As we saw above, when a model is deployed in Dotscience, it is available as an endpoint that can be monitored. When monitoring is activated, requests sent to and responses sent from the model are handled by the Dotscience model proxy. This works with TensorFlow serving or similar services and means our users can capture the statistics needed to ensure the model is running correctly in production, or be alerted when it is not.
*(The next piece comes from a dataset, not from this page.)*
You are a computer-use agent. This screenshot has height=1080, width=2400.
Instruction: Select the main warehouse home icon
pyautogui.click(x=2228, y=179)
In the GUI, monitoring is activated by moving from the Models tab to the Deployment tab, and clicking Monitor for any deployed model. This opens a Grafana window, giving users the full functionality of that tool:

Figure 7

Grafana is a general system, so you can take inputs from Prometheus and write any query needed. We will show some more detailed monitoring examples in a future blog entry. Prometheus and PromQL are most commonly used for monitoring deployments of software in the more traditional DevOps way: throughput, latency, uptime, and so on. But the language is generic and is dealing with incoming time series data, so it is therefore suitable for monitoring the outputs in real time from ML models. Also, as noted above, although we talk about TF serving, Grafana, etc., here, again Dotscience is general enough that you are not restricted to using all the exact components mentioned.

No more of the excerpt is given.